Using the records below, output the stretch that opens with the line containing "活意有限公司 (398, 1628)" and closes with the line containing "數學思維教室（沙田） (410, 1396)", exactly and including both lines, with nothing more.

========================================

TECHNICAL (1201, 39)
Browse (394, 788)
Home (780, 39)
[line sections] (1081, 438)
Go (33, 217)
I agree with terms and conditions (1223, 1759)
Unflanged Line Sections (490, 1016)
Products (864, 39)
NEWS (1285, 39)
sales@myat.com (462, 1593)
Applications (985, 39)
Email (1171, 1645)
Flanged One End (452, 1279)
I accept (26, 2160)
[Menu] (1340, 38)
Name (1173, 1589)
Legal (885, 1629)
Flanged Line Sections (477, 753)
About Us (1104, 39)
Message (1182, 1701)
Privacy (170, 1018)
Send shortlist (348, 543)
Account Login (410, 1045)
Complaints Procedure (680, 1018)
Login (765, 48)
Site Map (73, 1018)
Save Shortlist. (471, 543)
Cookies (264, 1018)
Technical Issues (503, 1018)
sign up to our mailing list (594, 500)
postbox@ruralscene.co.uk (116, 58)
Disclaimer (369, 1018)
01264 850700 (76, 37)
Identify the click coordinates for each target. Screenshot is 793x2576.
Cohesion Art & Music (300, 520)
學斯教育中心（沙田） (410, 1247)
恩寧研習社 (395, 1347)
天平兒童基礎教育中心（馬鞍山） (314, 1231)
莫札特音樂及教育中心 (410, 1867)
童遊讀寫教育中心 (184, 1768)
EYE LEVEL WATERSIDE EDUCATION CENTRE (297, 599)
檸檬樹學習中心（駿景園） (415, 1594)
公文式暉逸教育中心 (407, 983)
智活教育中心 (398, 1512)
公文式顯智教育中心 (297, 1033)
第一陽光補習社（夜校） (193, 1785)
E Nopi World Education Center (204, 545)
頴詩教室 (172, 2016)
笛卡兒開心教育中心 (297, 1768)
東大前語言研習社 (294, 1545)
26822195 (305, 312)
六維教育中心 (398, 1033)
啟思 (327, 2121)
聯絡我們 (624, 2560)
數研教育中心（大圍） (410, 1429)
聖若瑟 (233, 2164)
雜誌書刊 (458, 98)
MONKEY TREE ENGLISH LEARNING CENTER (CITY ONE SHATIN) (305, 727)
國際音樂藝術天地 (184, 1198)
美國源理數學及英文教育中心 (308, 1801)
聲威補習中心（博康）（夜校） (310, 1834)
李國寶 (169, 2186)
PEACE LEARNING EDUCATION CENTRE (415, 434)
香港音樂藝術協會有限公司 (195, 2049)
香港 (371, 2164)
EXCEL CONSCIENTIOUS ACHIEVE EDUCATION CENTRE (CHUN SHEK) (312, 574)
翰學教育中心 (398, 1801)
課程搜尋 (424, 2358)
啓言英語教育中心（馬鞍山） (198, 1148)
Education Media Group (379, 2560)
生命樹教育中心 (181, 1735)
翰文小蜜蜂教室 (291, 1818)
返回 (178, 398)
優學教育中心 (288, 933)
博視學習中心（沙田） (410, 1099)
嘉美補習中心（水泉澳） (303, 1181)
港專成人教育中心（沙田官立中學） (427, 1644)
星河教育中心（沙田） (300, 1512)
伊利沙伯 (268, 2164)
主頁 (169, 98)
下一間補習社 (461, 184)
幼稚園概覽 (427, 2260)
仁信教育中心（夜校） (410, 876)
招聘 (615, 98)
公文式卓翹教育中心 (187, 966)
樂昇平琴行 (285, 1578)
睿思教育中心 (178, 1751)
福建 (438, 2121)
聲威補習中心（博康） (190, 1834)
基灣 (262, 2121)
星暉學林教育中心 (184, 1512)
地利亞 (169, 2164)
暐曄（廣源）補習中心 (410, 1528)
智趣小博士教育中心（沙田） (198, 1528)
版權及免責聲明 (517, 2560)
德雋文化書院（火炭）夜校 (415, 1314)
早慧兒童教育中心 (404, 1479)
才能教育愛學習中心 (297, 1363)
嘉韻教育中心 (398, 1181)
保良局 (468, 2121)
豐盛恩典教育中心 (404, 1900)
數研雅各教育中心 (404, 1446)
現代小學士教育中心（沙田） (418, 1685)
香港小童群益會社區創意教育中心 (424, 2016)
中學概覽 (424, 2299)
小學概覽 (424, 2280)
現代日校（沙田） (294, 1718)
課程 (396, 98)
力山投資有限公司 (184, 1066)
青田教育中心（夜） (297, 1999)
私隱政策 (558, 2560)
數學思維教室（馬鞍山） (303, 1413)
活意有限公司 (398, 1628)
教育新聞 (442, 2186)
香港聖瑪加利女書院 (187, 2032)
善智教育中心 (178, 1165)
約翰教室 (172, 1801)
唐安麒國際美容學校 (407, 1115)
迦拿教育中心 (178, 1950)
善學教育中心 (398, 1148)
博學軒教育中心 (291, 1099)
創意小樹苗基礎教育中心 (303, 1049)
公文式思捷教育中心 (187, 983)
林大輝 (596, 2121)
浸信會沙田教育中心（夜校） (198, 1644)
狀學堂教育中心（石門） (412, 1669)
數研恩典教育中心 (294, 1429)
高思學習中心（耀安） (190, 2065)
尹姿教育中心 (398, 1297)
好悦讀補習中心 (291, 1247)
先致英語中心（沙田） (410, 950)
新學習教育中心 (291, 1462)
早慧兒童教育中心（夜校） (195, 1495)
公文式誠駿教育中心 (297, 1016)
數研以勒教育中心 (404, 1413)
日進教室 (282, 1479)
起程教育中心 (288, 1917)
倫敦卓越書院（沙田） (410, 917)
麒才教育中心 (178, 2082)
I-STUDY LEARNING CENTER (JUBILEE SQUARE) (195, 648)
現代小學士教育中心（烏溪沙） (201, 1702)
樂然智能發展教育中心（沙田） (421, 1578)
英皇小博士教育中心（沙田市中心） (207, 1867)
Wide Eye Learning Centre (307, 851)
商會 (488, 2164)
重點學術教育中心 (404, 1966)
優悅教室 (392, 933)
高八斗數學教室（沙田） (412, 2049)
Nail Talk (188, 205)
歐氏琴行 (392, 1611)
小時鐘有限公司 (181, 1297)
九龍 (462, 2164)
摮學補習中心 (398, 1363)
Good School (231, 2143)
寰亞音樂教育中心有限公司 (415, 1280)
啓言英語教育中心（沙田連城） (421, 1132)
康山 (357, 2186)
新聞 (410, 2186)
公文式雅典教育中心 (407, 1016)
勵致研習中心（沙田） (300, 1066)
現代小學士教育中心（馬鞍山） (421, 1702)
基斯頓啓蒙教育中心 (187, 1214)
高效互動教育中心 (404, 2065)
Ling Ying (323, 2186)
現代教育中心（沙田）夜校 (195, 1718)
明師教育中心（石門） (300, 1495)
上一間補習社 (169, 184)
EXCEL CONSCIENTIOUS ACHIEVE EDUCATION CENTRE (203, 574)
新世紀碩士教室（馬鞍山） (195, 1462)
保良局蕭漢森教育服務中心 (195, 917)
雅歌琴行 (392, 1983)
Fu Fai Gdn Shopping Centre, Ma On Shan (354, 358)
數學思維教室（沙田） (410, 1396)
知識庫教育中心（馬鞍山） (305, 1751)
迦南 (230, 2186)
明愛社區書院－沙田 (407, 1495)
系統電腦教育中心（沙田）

========================================

Your response –
活意有限公司 (398, 1628)
教育新聞 (442, 2186)
香港聖瑪加利女書院 (187, 2032)
善智教育中心 (178, 1165)
約翰教室 (172, 1801)
唐安麒國際美容學校 (407, 1115)
迦拿教育中心 (178, 1950)
善學教育中心 (398, 1148)
博學軒教育中心 (291, 1099)
創意小樹苗基礎教育中心 (303, 1049)
公文式思捷教育中心 (187, 983)
林大輝 (596, 2121)
浸信會沙田教育中心（夜校） (198, 1644)
狀學堂教育中心（石門） (412, 1669)
數研恩典教育中心 (294, 1429)
高思學習中心（耀安） (190, 2065)
尹姿教育中心 (398, 1297)
好悦讀補習中心 (291, 1247)
先致英語中心（沙田） (410, 950)
新學習教育中心 (291, 1462)
早慧兒童教育中心（夜校） (195, 1495)
公文式誠駿教育中心 (297, 1016)
數研以勒教育中心 (404, 1413)
日進教室 (282, 1479)
起程教育中心 (288, 1917)
倫敦卓越書院（沙田） (410, 917)
麒才教育中心 (178, 2082)
I-STUDY LEARNING CENTER (JUBILEE SQUARE) (195, 648)
現代小學士教育中心（烏溪沙） (201, 1702)
樂然智能發展教育中心（沙田） (421, 1578)
英皇小博士教育中心（沙田市中心） (207, 1867)
Wide Eye Learning Centre (307, 851)
商會 (488, 2164)
重點學術教育中心 (404, 1966)
優悅教室 (392, 933)
高八斗數學教室（沙田） (412, 2049)
Nail Talk (188, 205)
歐氏琴行 (392, 1611)
小時鐘有限公司 (181, 1297)
九龍 (462, 2164)
摮學補習中心 (398, 1363)
Good School (231, 2143)
寰亞音樂教育中心有限公司 (415, 1280)
啓言英語教育中心（沙田連城） (421, 1132)
康山 (357, 2186)
新聞 (410, 2186)
公文式雅典教育中心 (407, 1016)
勵致研習中心（沙田） (300, 1066)
現代小學士教育中心（馬鞍山） (421, 1702)
基斯頓啓蒙教育中心 (187, 1214)
高效互動教育中心 (404, 2065)
Ling Ying (323, 2186)
現代教育中心（沙田）夜校 (195, 1718)
明師教育中心（石門） (300, 1495)
上一間補習社 (169, 184)
EXCEL CONSCIENTIOUS ACHIEVE EDUCATION CENTRE (203, 574)
新世紀碩士教室（馬鞍山） (195, 1462)
保良局蕭漢森教育服務中心 (195, 917)
雅歌琴行 (392, 1983)
Fu Fai Gdn Shopping Centre, Ma On Shan (354, 358)
數學思維教室（沙田） (410, 1396)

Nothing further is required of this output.